--- Texto ---
Há coisas que são instintivas. Há coisas que não conseguimos racionalizar, mas que nos saem pela boca fora num grito, pela pele em arrepio, pelo corpo num salto.
Detesto os histerismos, irritam-me aqueles berros descontrolados, em decibéis demasiado elevados, desatino com os clichés de mulheres, de cabelos em pé, em cima de uma cadeira, por causa de um rato minúsculo.
Não porque ache uma parvoíce pegada, mas porque também já tive fobias e, com algum esforço, consegui controlar o pavor.
Primeiro eram as cobras.
Depois foram as aranhas.
E os encontros imediatos que tive com estes dois animais, fizeram-me reflectir, qual raio atirado por um Zeus iluminado, que teria de contrariar os impulsos de repulsa.
Em relação às primeiras, a minha curiosidade de criança e a abundância de livros sobre a Natureza, em casa dos meus pais, alimentaram-me a imaginação e levaram-me de encontro a várias espécies de répteis sinuosos que, todas as noites, se divertiam a percorrer, ondulantes, os cobertores da minha cama, numa farra que só o lençol, ferrado nos dentes, me impedia de denunciar em altos berros.
Em relação às segundas, qualquer aranhiço daqueles desgraçadamente finos que mal se vêem, que me surgisse à frente, era logo praticamente desintegrado pelas ondas sonoras que me saíam em tsunami pela boca fora e nem a vassoura impiedosa da mãe em auxílio, descobria, depois, qualquer rasto, que não fosse a eventual teia.
E foi aí, que Zeus resolveu acabar com as minhas patetices.
Convém, aqui, dizer, a título introdutório, que a cave, em casa dos meus pais, era o nosso espaço. As paredes foram forradas, de alto a baixo, com posters grandes, médios, pequenos e diminutos, que a minha mãe, pacientemente recortou e colou, com cola de farinha, feita por ela. Uma aparelhagem, um sofá, uma carpete de pêlo alto e vários bancos coloridos, estilo anos 70, compunham a mobília que fazia as delícias dos nossos amigos quando iam lá a casa. Ali estudávamos, relaxávamos, ouvíamos música, ou organizávamos festas de aniversário, com espaço e direito a bailarico e tudo. Logo, era o nosso mundo, para onde nos escapulíamos, mal chegávamos do liceu.
Daí que, o Dono do condomínio olímpico, acertou em cheio, quando resolveu, invertendo a ordem das fobias, pintar estrategicamente esta divisão, com uma mancha que não mais esquecerei, por cima de uma imagem do um plácido Danúbio: Enorme, negra e peluda, de oito patas, saídas de um corpo gigante, esparramadas numa paisagem azul celeste!! Não sei de onde veio, nem para onde foi, porque fiquei oito dias sem pôr os pés na cave, até ter a certeza de que a dita tinha desaparecido definitivamente. Pela minha saúde que nunca tinha visto uma aranha tão grande, mas a fúria de me ter expulsado do meu espaço ficou-me atravessada e jurei que, a partir daí, quem mandava em mim era eu, no que dizia respeito a aracnídeos.
---
### Pedido 1
Repete o trecho do texto sobre as fobias, de "Em relação às segundas, qualquer" a "as minhas patetices.".
### Pedido 2
No texto sobre as fobias, porque é que quem narra jurou que passaria a mandar em si no que toca a aracnídeos?
--- Dados fornecidos ---
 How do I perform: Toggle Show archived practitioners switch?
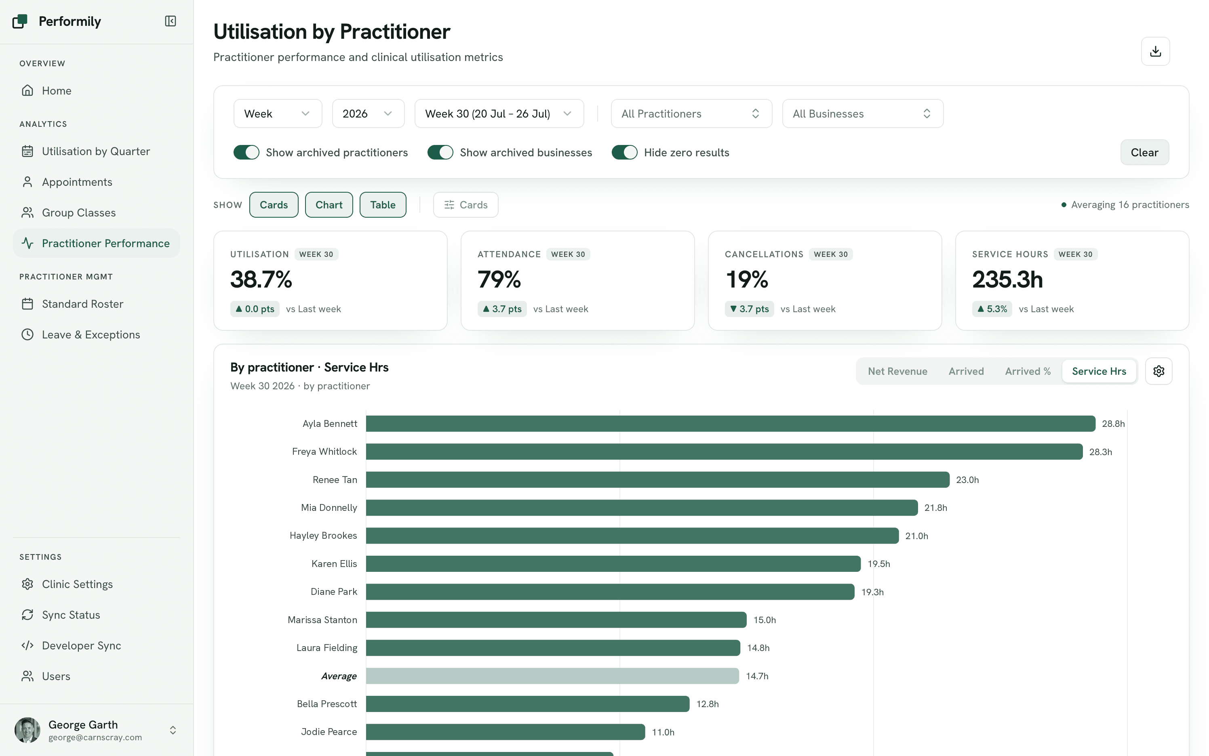(246, 153)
---
### Resposta 1
Em relação às segundas, qualquer aranhiço daqueles desgraçadamente finos que mal se vêem, que me surgisse à frente, era logo praticamente desintegrado pelas ondas sonoras que me saíam em tsunami pela boca fora e nem a vassoura impiedosa da mãe em auxílio, descobria, depois, qualquer rasto, que não fosse a eventual teia.
E foi aí, que Zeus resolveu acabar com as minhas patetices.

### Resposta 2
Porque ficou com a fúria de a aranha lhe ter tirado a cave, que era o seu espaço. Ficou oito dias sem lá pôr os pés, até ter a certeza de que a aranha tinha desaparecido de vez.